Bitter apple on your mouthing hand? Can you take him somewhere on a leash where you might be able to get training time in? 

He's stunning, isn't he...I'm guessing there's something else in there, Aussie or maybe Husky?


----------



## Megora (Jun 7, 2010)

Could have lab or golden in him if he's that mouthy/oral.


----------



## HolDaisy (Jan 10, 2012)

Hi,
He's a beautiful boy! Definitely looks like he's crossed with something else, perhaps a collie dog or something. I've got 2 german shepherd boys, they can be very mouthy puppies - my 10 month old is quite play bitey still, but they do grow out of it. It sounds like the poor boy hasn't had much training at all. Does he mouth all the time?, or is it mainly when you're brushing him? Gsd's can be a nightmare to groom sometimes, they're very active dogs and don't have much patience to stand still being brushed...they're always 'on the go'. My older boy is 9 and he hates been brushed (which can be a pain as he's a longcoat), if it wasn't for the treats I'd never get anywhere with him lol. My younger boy also isn't a fan of the brushing and also tries to take off with the brush as if it's a game. Maybe if you give him a toy to play with while you're grooming him it might help to distract him? Perhaps something that will stimulate his mind to keep him busy, we're a big fan of the 'kong wobbler' here - or maybe even a squeaky toy? My boys love noisy toys!
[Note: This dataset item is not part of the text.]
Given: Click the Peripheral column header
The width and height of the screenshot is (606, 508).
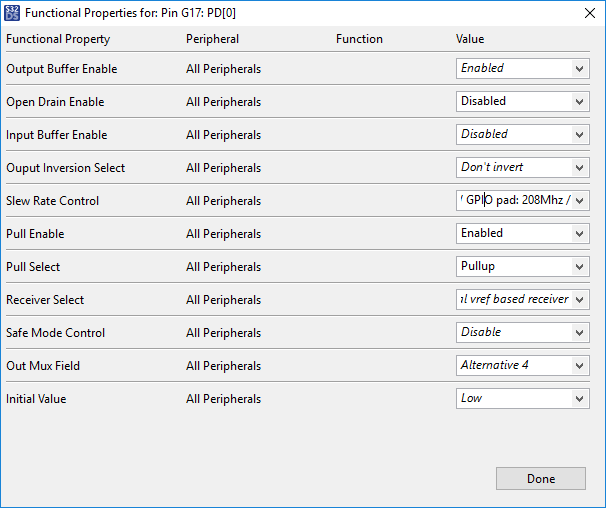Looking at the screenshot, I should point(211,39).
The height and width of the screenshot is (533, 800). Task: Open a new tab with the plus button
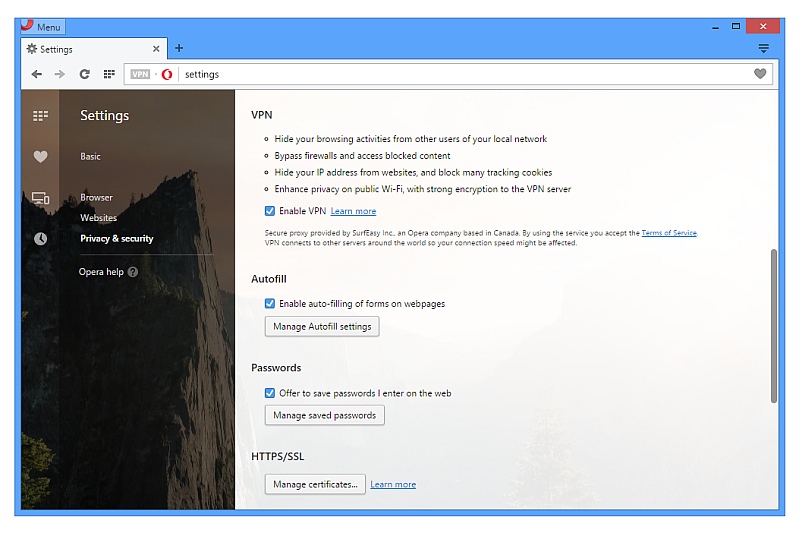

Just keep doing what you're doing with him and firmly telling him 'no'. Gsd's are very sensitive dogs (especially the boys), and they usually respond when you tell them 'no' in a stern voice. They love to please their owners and are the most loyal, loving dogs. I'm sure with lots of work you'll get there with him and will find him a great home. They can be mature in lots of ways, but still act like giant pups - my 9 yr old bounds around like an 8 week old puppy still  The bitter apple spray on your hand is also a great idea!


----------



## ArchersMom (May 22, 2013)

Thank you for the advice! He didn't bite the brush at all today because I had treats which was a big improvement. And he doesn't seem to mind that too terribly. Next I'm going to attempt a bath and clipping those ears! I might take him to a pen just to work with that. I love the bitter apple idea. Hopefully that will help him understand to take just the treat and not the hand. His tail makes me think husky or maybe malamute because of his size. It's super fluffy, he's also very thin but very lengthy. He's as tall as me, 5'8", when he jumps up.


----------



## Ruby13 (Dec 28, 2013)

He's a beautiful boy!

I don't have experience with GSD, but we did foster a very large Great Pyrenees / Border Collie mix that was like that. The people who had him had run upon some very hard times, and I don't think he had ever been very well fed. I even suspected he may have gone without food for long periods of time. It took several weeks, but once he realized that he was going to be fed and taken care of, his treat aggression stopped completely. I believe the poor boy thought every bite might be his last.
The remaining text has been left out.